Por Martín Bolívar Flórez
Las redes sociales han cambiado, en definitiva, la forma en que los presidentes ejercen sus cargos. Ahora les toca, y disfrutan, gobernar para dos frentes, uno virtual y otro real. En la virtualidad dicen, gritan, llaman, pelean y se olvidan de las normas constitucionales de sus países, con tal de armar revuelo y estar en boca y en ojos de todos. En la realidad gestionan poco, se distraen en sus reuniones, y la ejecución de sus proyectos políticos se vuelve lenta y torpe, las manos las tienen siempre ocupadas con su celular. El otro día pensaba que mi próximo voto para un presidente, será por aquel que cumpla con dos condiciones básicas: primero, que no tenga redes sociales y segundo, que sea capaz de recitar un poema. Como va el mundo, las dos peticiones se convierten en imposibles.
Gustavo Petro, presidente de Colombia es el ejemplo clásico de esta obsesión enfermiza por el mundo virtual que les expongo. Aprendió al parecer de sus rivales. De Uribe copió la manía de escribir cada cinco minutos mensajes en su perfil de Twitter (ahora X), que van desde la resolución del conflicto en el Catatumbo, una pelea con el presidente Donald Trump a través de una carta que le escribe a nombre del coronel Aureliano Buendía, y el repostear algunos videos divertidos para calmar los ánimos después de darse cuenta que la ha embarrado.
Del expresidente Duque, quiere imitar la transmisión por televisión del trabajo realizado en la Casa de Nariño, con lo fastidioso que es ver a un montón de corbatas tratando de resolver los problemas del país, rodeados de flores y vasitos de agua, y con los bolsillos llenos, mientras que a un paisano en Cúcuta le toca dormir sobre un cartón porque nuevamente la guerra lo dejó sin cama y sin casa.
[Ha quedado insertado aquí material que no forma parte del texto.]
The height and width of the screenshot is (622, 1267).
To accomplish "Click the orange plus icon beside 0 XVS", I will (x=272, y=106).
Como dicen en la película de Víctor Gaviria: Pa’ que zapatos, si no hay casa, ¡pa’ que hijueputas!
Hace un par de días, al presidente le dio por televisar el Consejo de Ministros, olvidándose de la ley que lo prohíbe y cogiendo a quemarropa a sus funcionarios delante de todo un país. Y a mí se me revuelve el estómago cuando veo gente defendiendo este acto que raya en la payasada y en el egocentrismo frenético. De esa reunión, contario de ver soluciones prontas para tanta problemática nacional, lo que se evidenció es el ego herido de un presidente que en gestión se quedó corto, que no pudo alejarse de las mismas formas que tanto criticó en campaña y que le dieron la victoria; que tiene el descaro de comparar a un viejo zorro de la política con un verdadero revolucionario, y que no asume responsabilidades, pues según él “El presidente es revolucionario, pero el Gobierno no”. Petro es de esos jefes malos que busca culpables, que regaña desde la frustración, y que acepta cumplidos de los lambones del grupo que nunca han de faltar.
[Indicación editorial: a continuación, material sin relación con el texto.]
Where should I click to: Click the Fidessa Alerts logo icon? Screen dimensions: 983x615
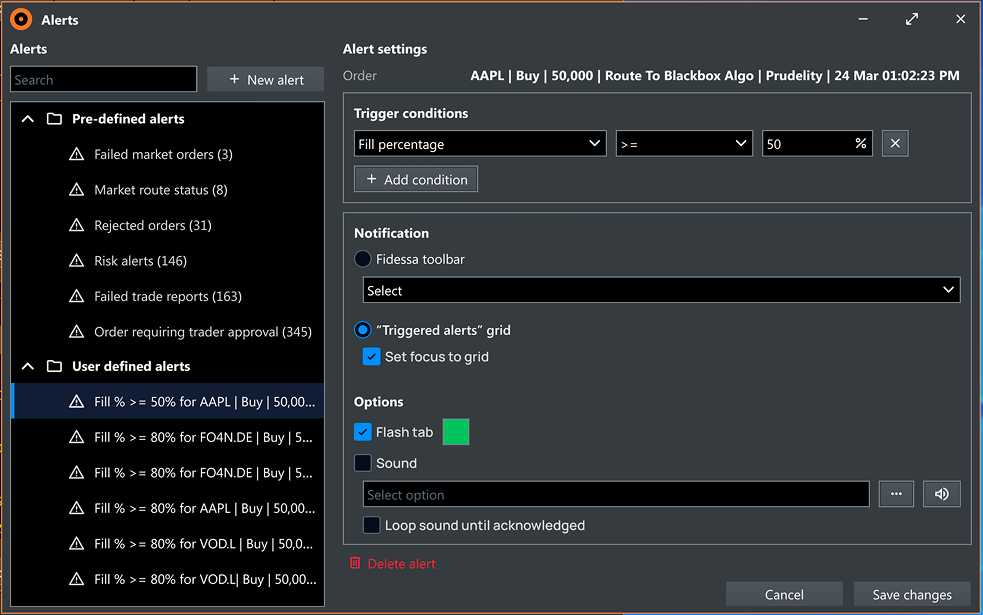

También vimos en aquel consejo a la vice Francia, que apenas hace un alto en el camino para denunciar las irregularidades de este gobierno de la desesperanza y la desilusión, después de casi tres años. Pero su discurso es tan pobre que solo se pone efervescente cuando la cosa tiene que ver con ella. Primero yo, segundo yo, tercero yo. De Laura Sarabia apenas expone que le ha tocado decirle: “respéteme, soy la Vicepresidenta”, cuando lo que debería estar en discusión es por qué esta mujer salta de puesto en puesto en el gobierno nacional, cuando está vinculada directamente con el caso de las chuzadas que también vinculan a Benedetti, y que tienen inclusive un muerto de por medio, el coronel Oscar Dávila.
La única medio librada, a mi parecer, es la Ministra de Ambiente Susana Muhamad, que expresó su descontento feminista y que retó al presidente: ¿Benedetti o yo en la mesa? Y luego dijo que no iba a renunciar. Pero ya sabemos que Petro poco tiene de aliade, que su discurso es machista, y que Benedetti sabe muchas cositas para dejarlo como rueda suelta por ahí. Lo peor es que, en la radio nacional le dijeron ayer a Muhamad en forma de burla: mija, si no se quiere sentar en la mesa, le va tocar quedarse “paradita”, y esta palabra como símbolo de machismo me parece una tortura.
…Y así va la cosa, ahí tienen a su presidente-pantalla, que terminó asimilándose a la descripción exacta que hacían sus opositores acerca de su inconmensurable ego.